For years, the only time I enjoyed figs was on the beaches of the Adriatic, and I almost forgot my initial infatuation. It all came back eight years ago when my sister and I took my three girls to the seaside in the town of Igalo in Montenegro. We were too lazy to go to the farmers’ market in the heat of the midday, and not willing to wake up at the crack of dawn to avoid it, but dark-haired and handsome teenagers who patrolled the beaches were not offering only small frosted bottles of Fanta and chocolate-covered mini donuts that would invariably attract the girls’ attention, but also baskets of warm figs, as ripe and swollen with seeds as that long-gone day Father offered them to us as a gift.
My daughters were older and not as trusting as we were. Anya was skeptical and doubtful, squeezing one unfortunate specimen between her fingers, dissecting it with her nails, breaking small pieces off and placing them carefully in her mouth, taking her time in getting to know this new fruit. Zoe, on the other hand, mesmerized by the dark rose interior and completely beguiled by the honey-taste and tiny crunchy seeds, grabbed a handful. My sister and I did not need a prompt, and our pile disappeared quickly, leaving our fingers, mouths, and cheeks sticky and sweet, and our faces brightened with smiles of contentment.
We ate our weight in figs that summer and my girls fell in love with that dowdy-looking Mediterranean fruit that hides its brilliant essence so skillfully. For years to come that was the only thing they wanted from friends and relatives who vacationed on the Adriatic coast when we happened to spend our summers in Serbia.
But now we live in Southern California and even though figs are everywhere, in grocery stores, at farmers’ markets, on neighborhood trees, I behave as if I still had not received the memo and grab a box greedily every time I see one. And the fruit disappears as fast, sneaky long fingers plucking them one by one, until only their plastic containers remain.
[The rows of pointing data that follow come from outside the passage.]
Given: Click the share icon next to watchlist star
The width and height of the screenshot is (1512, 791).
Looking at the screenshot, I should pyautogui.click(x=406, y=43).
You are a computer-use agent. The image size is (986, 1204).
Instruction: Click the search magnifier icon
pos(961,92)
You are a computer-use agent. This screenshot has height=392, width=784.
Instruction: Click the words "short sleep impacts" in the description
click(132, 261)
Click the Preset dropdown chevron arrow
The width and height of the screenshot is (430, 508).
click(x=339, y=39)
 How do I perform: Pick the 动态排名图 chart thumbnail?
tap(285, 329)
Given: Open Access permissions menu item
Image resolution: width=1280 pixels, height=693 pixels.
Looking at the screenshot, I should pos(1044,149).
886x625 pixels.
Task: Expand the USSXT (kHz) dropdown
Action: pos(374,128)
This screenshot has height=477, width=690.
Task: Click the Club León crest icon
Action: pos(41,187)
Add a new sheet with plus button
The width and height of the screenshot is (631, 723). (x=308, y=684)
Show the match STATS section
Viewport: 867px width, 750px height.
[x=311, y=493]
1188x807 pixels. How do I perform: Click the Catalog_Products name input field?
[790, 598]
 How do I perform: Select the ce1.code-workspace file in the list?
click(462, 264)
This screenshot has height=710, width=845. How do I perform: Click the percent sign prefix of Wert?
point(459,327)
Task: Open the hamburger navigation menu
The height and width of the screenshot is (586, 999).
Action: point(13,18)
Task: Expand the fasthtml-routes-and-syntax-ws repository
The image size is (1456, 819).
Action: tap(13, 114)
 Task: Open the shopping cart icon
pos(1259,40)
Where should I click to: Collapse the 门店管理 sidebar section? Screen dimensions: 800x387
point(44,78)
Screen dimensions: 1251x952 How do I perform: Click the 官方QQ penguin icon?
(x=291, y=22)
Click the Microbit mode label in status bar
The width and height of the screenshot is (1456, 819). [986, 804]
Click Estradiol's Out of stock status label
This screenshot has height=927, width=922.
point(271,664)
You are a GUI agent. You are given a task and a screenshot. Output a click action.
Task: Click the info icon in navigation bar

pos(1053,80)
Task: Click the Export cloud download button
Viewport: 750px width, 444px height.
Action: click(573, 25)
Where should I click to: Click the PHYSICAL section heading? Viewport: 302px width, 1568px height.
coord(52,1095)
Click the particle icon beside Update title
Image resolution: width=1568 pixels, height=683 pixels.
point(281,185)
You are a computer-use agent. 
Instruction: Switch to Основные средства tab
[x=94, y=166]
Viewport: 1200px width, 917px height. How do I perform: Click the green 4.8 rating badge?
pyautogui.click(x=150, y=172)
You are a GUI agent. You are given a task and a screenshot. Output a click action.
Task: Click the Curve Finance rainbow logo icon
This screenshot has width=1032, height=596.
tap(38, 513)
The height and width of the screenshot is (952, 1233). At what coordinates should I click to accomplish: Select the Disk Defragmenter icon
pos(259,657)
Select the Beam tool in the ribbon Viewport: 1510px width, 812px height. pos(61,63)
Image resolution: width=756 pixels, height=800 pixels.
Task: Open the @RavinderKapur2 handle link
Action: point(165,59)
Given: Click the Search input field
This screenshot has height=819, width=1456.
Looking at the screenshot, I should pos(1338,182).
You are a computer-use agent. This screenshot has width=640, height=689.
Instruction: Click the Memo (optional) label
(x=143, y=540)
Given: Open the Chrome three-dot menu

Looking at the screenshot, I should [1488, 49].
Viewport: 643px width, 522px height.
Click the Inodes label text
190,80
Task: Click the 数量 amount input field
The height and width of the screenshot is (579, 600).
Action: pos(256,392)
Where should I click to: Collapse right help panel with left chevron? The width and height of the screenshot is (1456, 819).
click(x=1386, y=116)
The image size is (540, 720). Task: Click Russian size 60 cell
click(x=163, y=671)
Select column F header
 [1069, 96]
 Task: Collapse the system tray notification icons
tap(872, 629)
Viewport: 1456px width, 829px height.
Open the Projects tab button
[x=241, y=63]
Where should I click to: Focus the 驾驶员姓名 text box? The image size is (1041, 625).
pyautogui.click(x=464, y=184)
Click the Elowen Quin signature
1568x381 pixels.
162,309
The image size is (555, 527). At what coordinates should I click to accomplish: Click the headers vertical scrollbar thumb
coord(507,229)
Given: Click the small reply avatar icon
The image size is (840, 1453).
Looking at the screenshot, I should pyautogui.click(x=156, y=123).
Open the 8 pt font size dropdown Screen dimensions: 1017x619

Even though I admit to absconding with a few of the figs myself, I managed to save a dozen to use in the salad that all of a sudden is not a luxury. It came together so easily, as if I had been making it for years. Yes, my fingers tried to steal a few slices before they hit the salad bowl, but my restraint was formidable and we were rewarded with a glorious mound of spring greens dotted with crumbled goat cheese, sparkling candied pecans, and soft, sweet wheels of figs. Not even the presence of arugula, whose bodacious flavors the girls still have to discover, managed to deter them from clearing their plates and proclaiming it one of the best salads ever.
- A big pile of mixed spring greens (enough for everyone)
- 6-8 ripe figs, sliced into rounds
- a handful of candied pecans
- 4 oz crumbled goat cheese
- balsamic vinaigrette:
- 1 Tbsp balsamic vinegar
- 3 Tbsp extra virgin olive oil
- ½ tsp coarse salt
- ½ tsp freshly ground pepper
- Mix all the ingredients for salad in a big bowl.
- Pour balsamic vinegar, extra virgin olive oil, salt, and pepper into a small glass jar (I save the jars from salsa, capers, artichokes, etc. and use them for emulsifying my dressings).
- Close the lid tightly and shake vigorously for ten seconds, to allow vinegar and oil to become friendly.
- Pour immediately on top of salad and toss lightly.